> [Work instruction]
Set down each record exactly as written.

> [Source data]
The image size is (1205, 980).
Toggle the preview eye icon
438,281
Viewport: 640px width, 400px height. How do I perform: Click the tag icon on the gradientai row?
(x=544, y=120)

> [Output]
The image size is (1205, 980).
Toggle the preview eye icon
438,281
Viewport: 640px width, 400px height. How do I perform: Click the tag icon on the gradientai row?
(x=544, y=120)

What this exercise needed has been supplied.